At the leaders' summit of the 15th meeting of the Conference of the Parties to the Convention on Biological Diversity (COP15) held on October 12, President Xi Jinping called for efforts to build a community for all life on Earth.
During the keynote speech via video link, President Xi stressed that:
China will promulgate guidelines and a series of supportive and protective measures
for key industries, and thus build a “1+N” policy framework to meet carbon emission
goals.
The country will continue to change the industrial structure and energy system,
replacing coal electricity with clean energy through actively developing renewable
energy and accelerate the progress of constructing utility-scale wind and solar
projects in deserts.
In addition, the first phase of the project, comprising 100 GW of wind and solar,
has begun construction in the desert.
This echoed the previous report that China was constructing a 400-GW utility-scale project.

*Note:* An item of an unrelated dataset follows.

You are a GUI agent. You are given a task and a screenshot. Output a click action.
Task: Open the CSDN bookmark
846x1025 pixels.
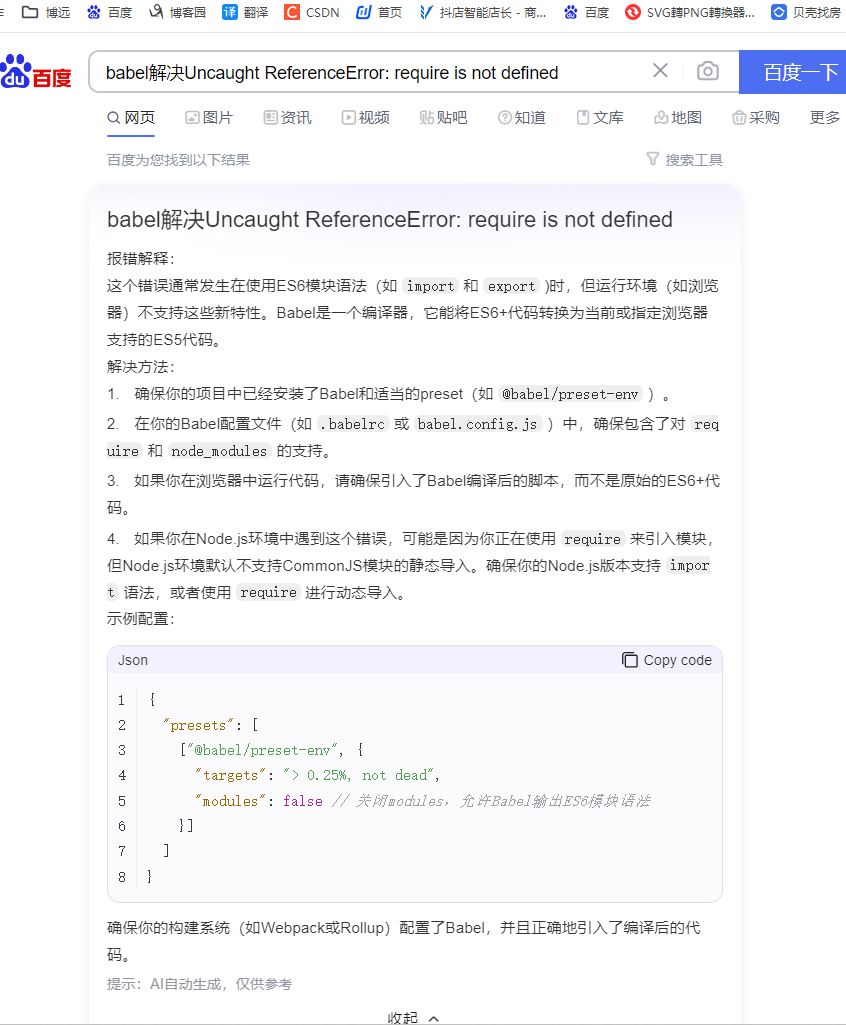[310, 13]
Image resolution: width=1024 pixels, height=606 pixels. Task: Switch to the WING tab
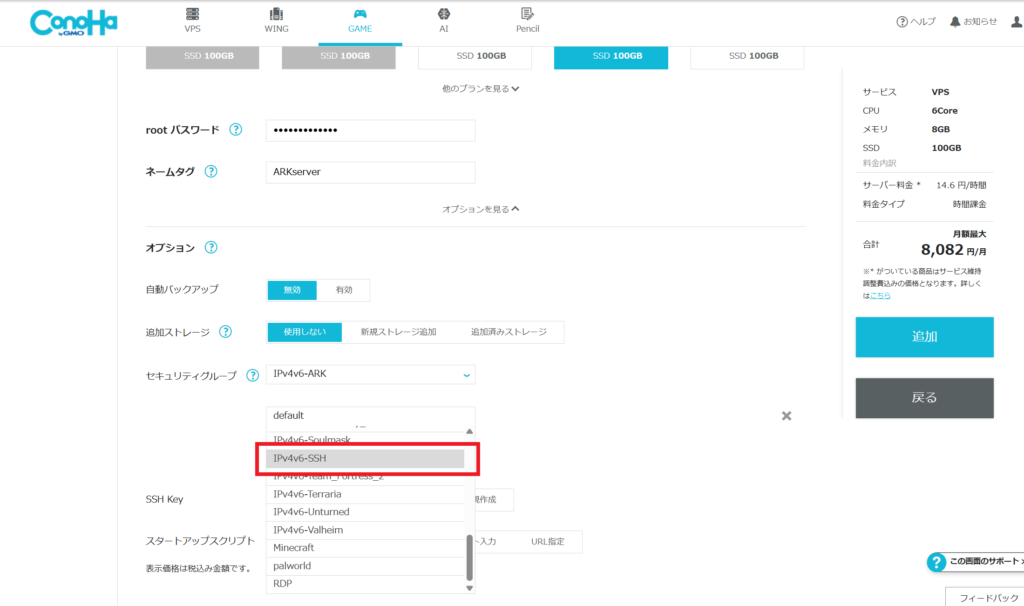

According to investigation of InfoLink, module prices were relatively high in the third quarter of the year, due to upstream short supply and consecutive BOM price hikes. Worse still, power rationing and production cuts intensified the supply chain crunch. As production costs increased, module makers started raising price quotes, which end users found hard to accept. As a result, many projects put off deliveries.
As supply chain prices remain high, and given construction and delivering schedules, demand from the 100-GW Phase 1 of the wind and solar project will not emerge until the second half of 2022, when prices stabilize, bringing considerable demand to 2023. Against this backdrop, InfoLink revised forecast for demand during 2023 and 2025 upwardly. China saw positive outlook for domestic demand and is one step closer to its “Dual Carbon” goals, in terms of the integration of industry and energy system.